Berry wines are easy (especially when made with frozen berries) and rewarding: they’re – almost without fail – delicious and flavorful. With a big package of frozen organic raspberries as well as a bag of organic frozen blueberries in the freezer, it felt like it was time to start some berry wines!
It’s difficult to go wrong with berry wine, but I usually just make mixed berry, containing some combination of blackberry, strawberry, raspberry, blueberry, and cherry. These are generally very forgiving and ready to drink young (both excellent attributes, IMO). I haven’t yet tried a “pure” blueberry or raspberry yet, though, so this should provide some useful information about the flavor profiles of these berries in wine.
The process is straightforward: open bags of frozen berries and pour into primary fermenter. Sugar is dissolved in hot water, then poured over the berries. Additional dechlorinated water, acid, pectic enzyme, yeast nutrient, and a crushed Campden tablet is added. After 24 hours has elapsed, the yeast is pitched. The must is stirred daily.

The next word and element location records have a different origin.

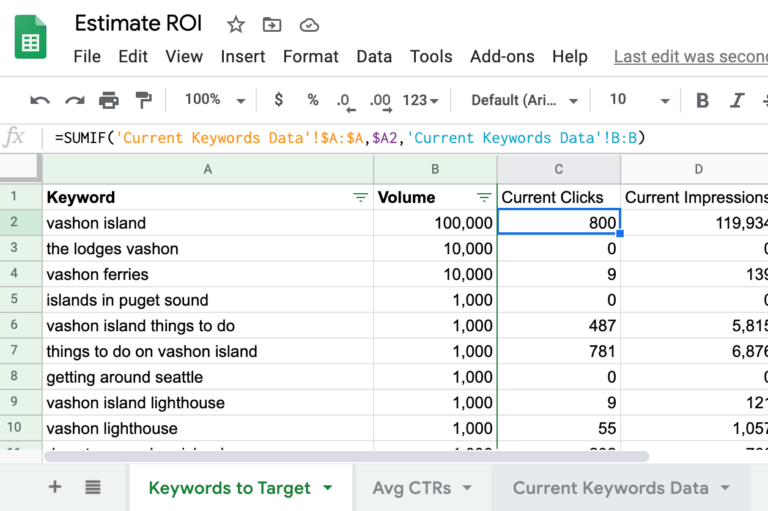This screenshot has width=768, height=511.
Task: Click the Print icon
Action: pyautogui.click(x=108, y=100)
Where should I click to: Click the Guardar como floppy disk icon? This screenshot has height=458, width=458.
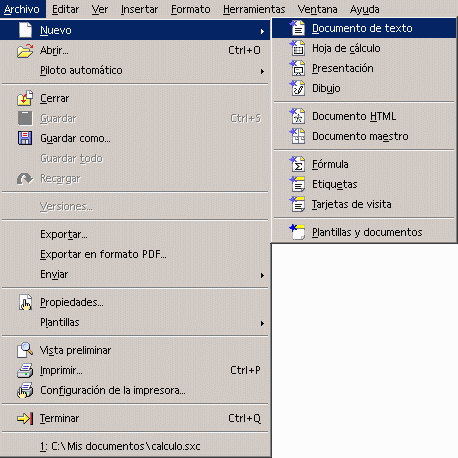click(x=25, y=138)
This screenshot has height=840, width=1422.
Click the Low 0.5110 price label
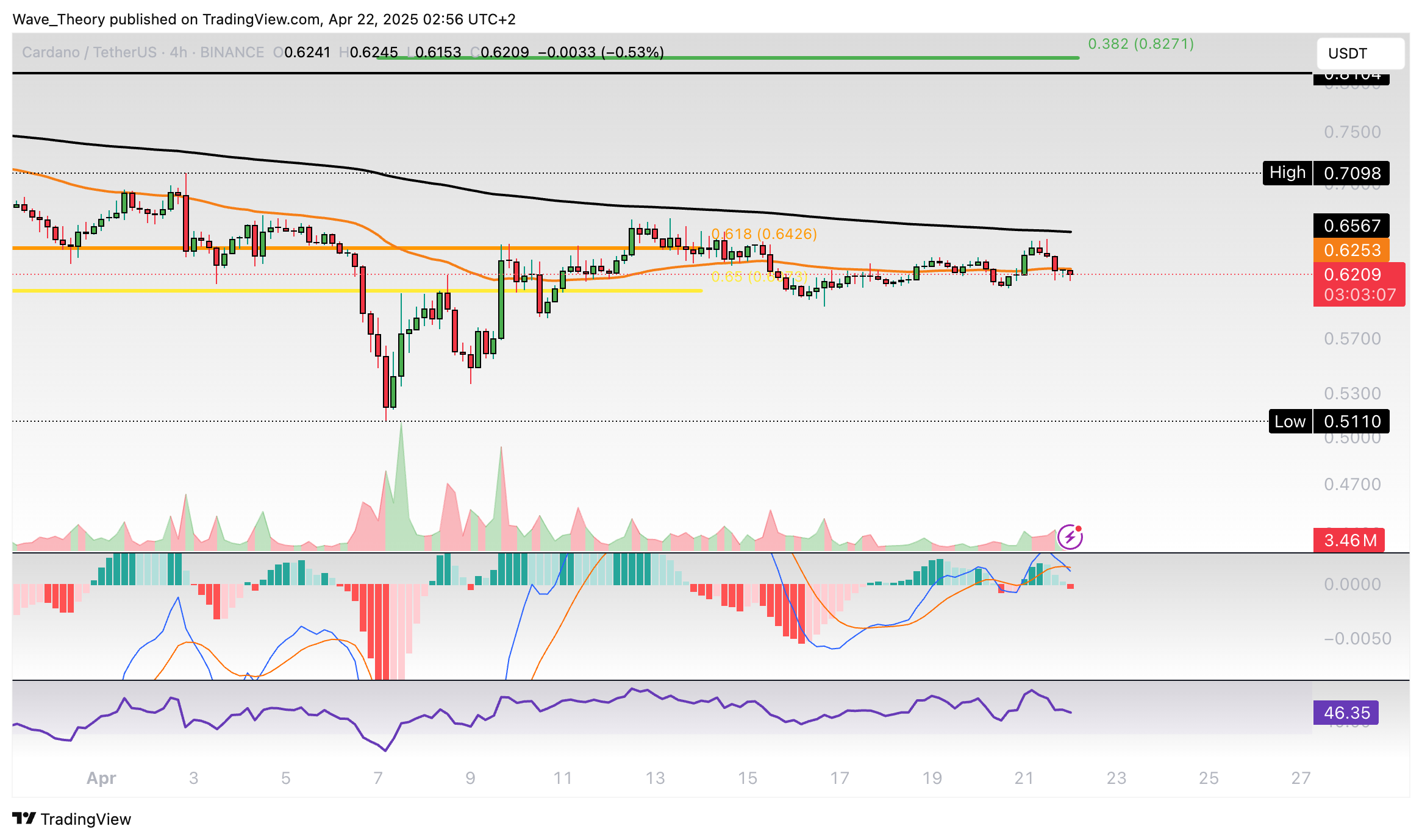1328,421
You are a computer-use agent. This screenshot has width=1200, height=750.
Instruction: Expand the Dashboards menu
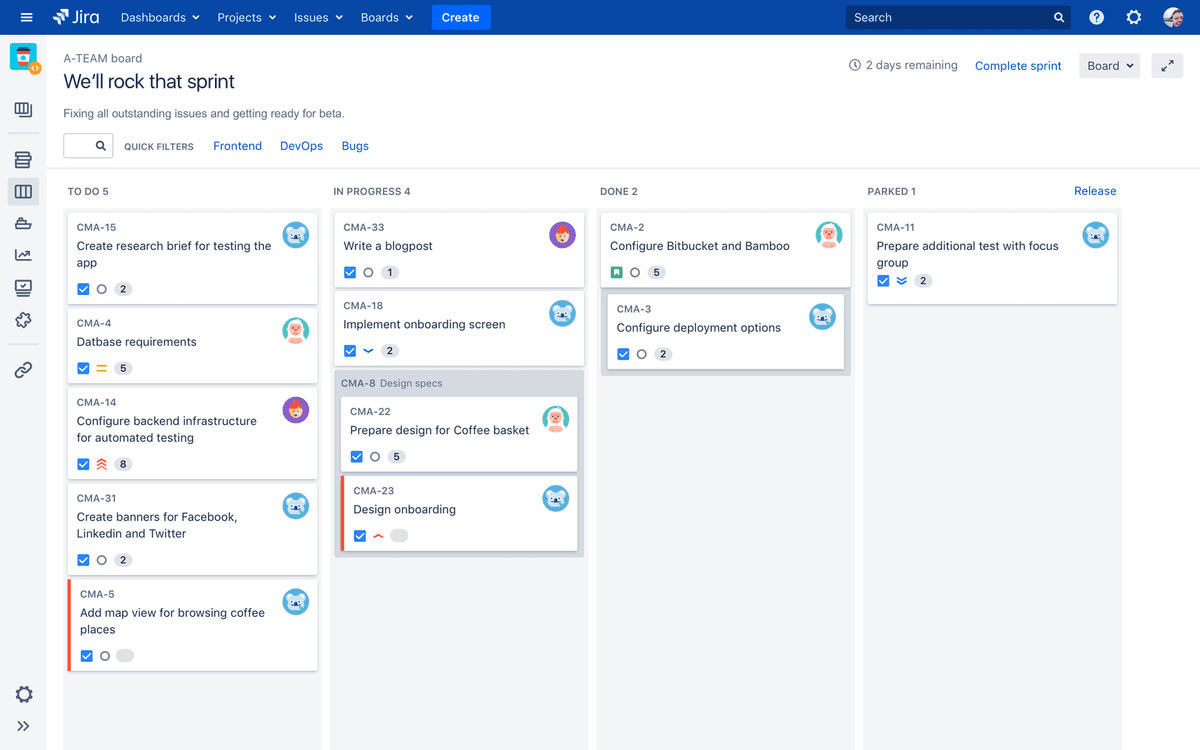(x=160, y=17)
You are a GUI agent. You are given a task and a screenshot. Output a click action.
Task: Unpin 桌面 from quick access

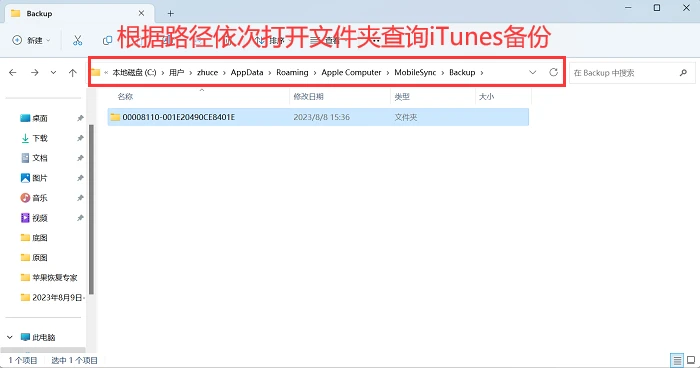click(x=80, y=118)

After 5 days, I transferred the must into a secondary fermenter with airlock, where it will continue its quiet transformation. Surprisingly, both wines are nearly the same color (the blueberry is in a green glass jug, so you can see the color better in the clear wine bottle), though the blueberry has a more active fermentation than the raspberry.
The fun part: since I had crushed the berries in the primary fermenter to extract as much flavor as possible, they were fairly challenging to strain out of the must without making a colorful mess on the counters. I think I’ll use a mesh wine bag to contain the fruit pulp next time, partly to make racking easier and partly to preserve the yeast slurry for reuse (berry adds nice flavor and color to other wines). And the spent berries? The fowl enjoyed the yeasty berry sludge goodness, of course.
I’ll check back on these wines in a month and rack to a clean carboy, if needed. I’m expecting clean, bright fruit flavors from both – we’ll see if that comes to pass at tasting time!
Interested in making your own? I used the recipes in Raymond Massaccesi’s Winemaker’s Recipe Handbook, an inexpensive but very useful resource for making one gallon batches.